Now that squid is installed, we are just going to create a backup of the configuration file so if we go wrong, we can just restore the original file.

cp /etc/squid/squid.conf /etc/squid/squid.conf.bak

We can now go ahead and edit our squid config file. 

nano /etc/squid/squid.conf

We are now going to completely clear this file to enter our own settings in (Hold Ctrl + K Down to speed things up). We can now paste in the following. 
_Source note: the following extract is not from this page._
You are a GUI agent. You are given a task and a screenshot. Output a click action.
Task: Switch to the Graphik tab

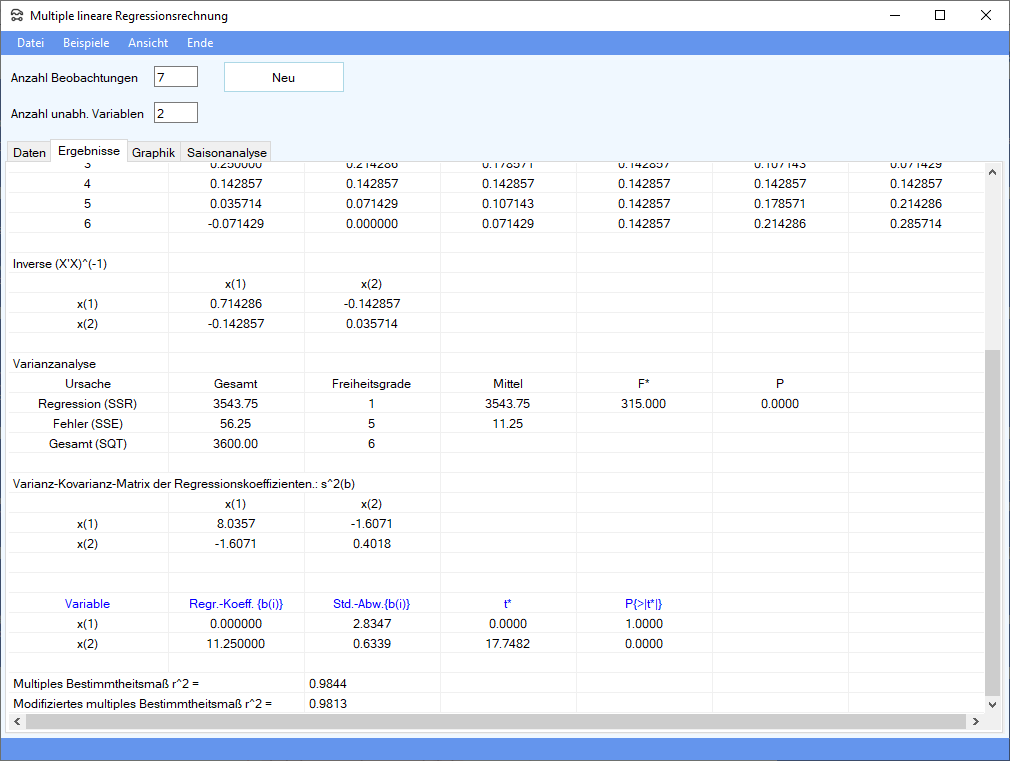(154, 153)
#A Port you would like to use to access the proxy. Change this to make it more secure. 
http_port 3128

acl manager proto cache_object
acl localhost src ::1
acl to_localhost dst ::1
acl localnet src    # RFC1918 possible internal network
acl localnet src    # RFC1918 possible internal network
acl localnet src    # RFC1918 possible internal network
acl localnet src fc00::/7       # RFC 4193 local private network range
acl localnet src fe80::/10      # RFC 4291 link-local (directly plugged) machines

acl SSL_ports port 443
acl Safe_ports port 80        # http
acl Safe_ports port 21        # ftp
acl Safe_ports port 443        # https
acl Safe_ports port 70        # gopher
acl Safe_ports port 210        # wais
acl Safe_ports port 1025-65535    # unregistered ports
acl Safe_ports port 280        # http-mgmt
acl Safe_ports port 488        # gss-http
acl Safe_ports port 591        # filemaker
acl Safe_ports port 777        # multiling http

http_access allow manager localhost
http_access deny manager
http_access allow localnet
http_access allow localhost
hierarchy_stoplist cgi-bin ?
coredump_dir /var/spool/squid
refresh_pattern ^ftp:        1440    20%    10080
refresh_pattern ^gopher:    1440    0%    1440
refresh_pattern -i (/cgi-bin/|?) 0    0%    0
refresh_pattern .        0    20%    4320
#Your Personal IP to allow without authentication  (Remove this line and one below to disable this)
acl myclients src ###.##.##.###   
#Allow this IP without authentication         
http_access allow myclients                 

#If you are on a 32 bit machine, remove the 64 from /lib64/
auth_param basic program /usr/lib64/squid/ncsa_auth /etc/squid/squid_access  
auth_param basic childred 5
auth_param basic realm Squid proxy-caching web server
auth_param basic credentialsttl 2 hours
acl ncsaauth proxy_auth REQUIRED
http_access allow ncsaauth
forwarded_for off

#Enter your servers IP here.
acl ip1 myip ###.##.##.###     
#Enter your servers IP here.                            
tcp_outgoing_address ###.##.##.### ip1          
request_header_access Allow allow all
request_header_access Authorization allow all
request_header_access WWW-Authenticate allow all

#Allocate 3GB for Caching
cache_dir ufs /var/spool/squid 3000 16 256    
#Maximum Cache Object 1GB
maximum_object_size 1024 KB      
#Use 1GB RAM for Cache                  
cache_mem 1024 MB                                      

We can now save and exit the file. Now, we will just go and generate our cache directories 

squid -z

Along with this, we should also enable it to start when we boot the server so we can still use it after a reboot

chkconfig squid on

Almost there, we can now add our user for the proxy. Change admin to the username you would like to use 

touch /etc/squid/squid_access; htpasswd /etc/squid/squid_access admin

You should then be asked to create a password for this user.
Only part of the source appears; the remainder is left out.